Kerouac(Kerry) Gardener starts eighth grade with high hopes for learning the social skills that have eluded her as a homeschooler. She has an overactive imagination and a propensity for big vocabulary words and quoting dead people.
She meets Jesse, a kleptomaniac, Floyd, a bully, Cliff, a cute guitar-playing transfer student, Ally, a popular girl, and many more. She quickly gets a reputation for being nice but also for being weird. It’s her job to change that and learn how to fit in. If she can.
This book tells the story of eighth grade from the point of view of someone new to public school. The main lesson of this social experiment? Public school kids aren't normal, just sharing a common experience.

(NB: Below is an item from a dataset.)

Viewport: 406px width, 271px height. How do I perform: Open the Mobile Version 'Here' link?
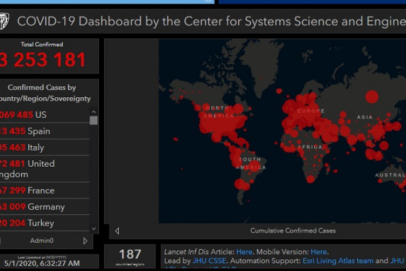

Different clowns, same house of fun.
Keigh Serah
Keigh loves a good story and swears by strong females and memorable characters. Some of her characters even swear back! She's currently working on the novelization of a screenplay she wrote of the swashbuckling variety called "To The Rescue!" - due out in August 2011. Hint - it isn't the prince who does the rescuing. Keigh's life has been chock full of adventures and she looks forward to sharing (her take on them) with you. Okay! Her faithful and (oh so) loving blond dog (name of Rudolph Valentino) would like his walk now. Later. Keigh.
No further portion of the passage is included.